RECORDS ::
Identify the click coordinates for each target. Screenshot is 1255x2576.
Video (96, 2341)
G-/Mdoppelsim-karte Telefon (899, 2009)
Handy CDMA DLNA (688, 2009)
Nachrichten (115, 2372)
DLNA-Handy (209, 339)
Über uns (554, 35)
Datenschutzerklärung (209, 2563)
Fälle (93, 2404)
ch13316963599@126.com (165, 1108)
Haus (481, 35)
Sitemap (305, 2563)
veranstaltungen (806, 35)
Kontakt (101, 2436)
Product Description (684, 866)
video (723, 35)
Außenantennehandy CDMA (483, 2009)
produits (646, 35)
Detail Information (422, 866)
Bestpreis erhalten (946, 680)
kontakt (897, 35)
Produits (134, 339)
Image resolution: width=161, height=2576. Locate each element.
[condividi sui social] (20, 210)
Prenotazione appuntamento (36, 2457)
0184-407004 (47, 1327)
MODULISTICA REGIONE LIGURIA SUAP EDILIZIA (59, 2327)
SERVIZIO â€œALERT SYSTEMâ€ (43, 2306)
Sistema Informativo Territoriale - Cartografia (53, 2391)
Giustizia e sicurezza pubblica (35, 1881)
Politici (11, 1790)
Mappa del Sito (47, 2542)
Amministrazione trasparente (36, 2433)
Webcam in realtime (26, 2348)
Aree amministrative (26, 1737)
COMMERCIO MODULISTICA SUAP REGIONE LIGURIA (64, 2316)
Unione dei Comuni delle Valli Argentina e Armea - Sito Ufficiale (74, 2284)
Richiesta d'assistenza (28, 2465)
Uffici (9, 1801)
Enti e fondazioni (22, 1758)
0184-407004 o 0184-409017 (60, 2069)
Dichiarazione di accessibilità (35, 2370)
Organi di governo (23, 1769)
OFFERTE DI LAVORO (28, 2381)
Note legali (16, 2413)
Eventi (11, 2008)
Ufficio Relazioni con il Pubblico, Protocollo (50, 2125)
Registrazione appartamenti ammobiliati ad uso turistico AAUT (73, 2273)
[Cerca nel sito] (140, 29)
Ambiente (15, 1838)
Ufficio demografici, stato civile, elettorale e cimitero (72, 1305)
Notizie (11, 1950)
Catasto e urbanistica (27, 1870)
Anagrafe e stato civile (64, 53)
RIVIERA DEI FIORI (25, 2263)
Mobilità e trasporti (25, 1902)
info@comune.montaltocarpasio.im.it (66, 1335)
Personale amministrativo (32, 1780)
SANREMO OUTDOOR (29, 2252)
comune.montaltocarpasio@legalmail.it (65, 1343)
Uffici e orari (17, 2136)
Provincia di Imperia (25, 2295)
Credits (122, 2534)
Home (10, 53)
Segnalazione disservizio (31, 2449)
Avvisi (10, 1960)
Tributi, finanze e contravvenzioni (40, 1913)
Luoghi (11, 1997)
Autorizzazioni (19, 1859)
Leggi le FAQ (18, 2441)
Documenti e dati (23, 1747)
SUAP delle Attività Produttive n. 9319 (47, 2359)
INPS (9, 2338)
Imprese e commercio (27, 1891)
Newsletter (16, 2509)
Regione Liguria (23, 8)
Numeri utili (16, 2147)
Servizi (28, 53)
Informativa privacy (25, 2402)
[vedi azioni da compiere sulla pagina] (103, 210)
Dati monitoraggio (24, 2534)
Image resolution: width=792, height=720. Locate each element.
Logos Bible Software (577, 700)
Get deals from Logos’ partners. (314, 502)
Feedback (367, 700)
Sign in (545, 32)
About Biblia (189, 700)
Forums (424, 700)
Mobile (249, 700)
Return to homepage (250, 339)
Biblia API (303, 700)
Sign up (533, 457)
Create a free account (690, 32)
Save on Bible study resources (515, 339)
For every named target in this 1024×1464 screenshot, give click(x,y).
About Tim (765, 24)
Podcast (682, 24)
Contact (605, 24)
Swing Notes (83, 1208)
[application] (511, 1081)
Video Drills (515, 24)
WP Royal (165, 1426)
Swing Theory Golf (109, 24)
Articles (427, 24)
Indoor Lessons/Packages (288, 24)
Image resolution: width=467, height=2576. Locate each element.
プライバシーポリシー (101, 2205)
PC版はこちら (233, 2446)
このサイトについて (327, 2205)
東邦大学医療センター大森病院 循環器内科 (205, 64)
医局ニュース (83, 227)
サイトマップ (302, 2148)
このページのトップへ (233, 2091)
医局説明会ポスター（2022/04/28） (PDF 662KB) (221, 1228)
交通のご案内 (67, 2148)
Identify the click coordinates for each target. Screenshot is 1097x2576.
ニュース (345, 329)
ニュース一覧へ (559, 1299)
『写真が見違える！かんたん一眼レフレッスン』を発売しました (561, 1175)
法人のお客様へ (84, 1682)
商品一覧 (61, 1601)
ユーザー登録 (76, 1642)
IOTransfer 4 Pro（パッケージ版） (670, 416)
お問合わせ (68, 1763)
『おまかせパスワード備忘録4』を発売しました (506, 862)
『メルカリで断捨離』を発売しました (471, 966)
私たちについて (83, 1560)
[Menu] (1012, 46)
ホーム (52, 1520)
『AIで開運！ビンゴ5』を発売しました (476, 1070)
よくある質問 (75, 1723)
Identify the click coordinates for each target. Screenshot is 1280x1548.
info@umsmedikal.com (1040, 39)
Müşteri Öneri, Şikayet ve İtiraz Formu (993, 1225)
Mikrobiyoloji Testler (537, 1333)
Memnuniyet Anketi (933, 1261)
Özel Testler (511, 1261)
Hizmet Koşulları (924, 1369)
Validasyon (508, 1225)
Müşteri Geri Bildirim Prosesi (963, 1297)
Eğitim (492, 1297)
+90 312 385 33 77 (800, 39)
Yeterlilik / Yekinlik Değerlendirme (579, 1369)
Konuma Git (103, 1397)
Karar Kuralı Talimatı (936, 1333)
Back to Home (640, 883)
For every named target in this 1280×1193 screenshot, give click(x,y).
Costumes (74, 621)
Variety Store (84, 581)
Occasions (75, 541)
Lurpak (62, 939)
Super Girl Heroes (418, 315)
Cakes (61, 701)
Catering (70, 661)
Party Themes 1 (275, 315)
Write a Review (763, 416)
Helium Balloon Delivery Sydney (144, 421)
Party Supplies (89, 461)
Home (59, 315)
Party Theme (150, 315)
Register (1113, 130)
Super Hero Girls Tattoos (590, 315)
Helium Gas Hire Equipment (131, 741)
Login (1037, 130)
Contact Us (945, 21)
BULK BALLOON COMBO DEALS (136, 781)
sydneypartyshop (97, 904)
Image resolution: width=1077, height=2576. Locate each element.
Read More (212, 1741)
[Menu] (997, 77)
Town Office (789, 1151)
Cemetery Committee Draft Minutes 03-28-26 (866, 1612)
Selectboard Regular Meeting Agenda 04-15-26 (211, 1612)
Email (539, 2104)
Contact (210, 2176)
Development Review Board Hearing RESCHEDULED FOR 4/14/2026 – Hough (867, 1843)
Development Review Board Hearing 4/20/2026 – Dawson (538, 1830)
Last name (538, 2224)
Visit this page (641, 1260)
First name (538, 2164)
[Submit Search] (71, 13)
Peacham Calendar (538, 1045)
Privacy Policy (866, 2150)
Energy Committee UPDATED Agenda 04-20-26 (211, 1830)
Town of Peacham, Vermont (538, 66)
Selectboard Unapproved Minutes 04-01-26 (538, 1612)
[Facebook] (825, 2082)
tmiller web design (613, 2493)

OBJECTIVE :: List every line in the data above that contains the word "named".

FINAL ANSWER ::
For every named target in this 1024×1464 screenshot, give click(x,y).
For every named target in this 1280×1193 screenshot, give click(x,y).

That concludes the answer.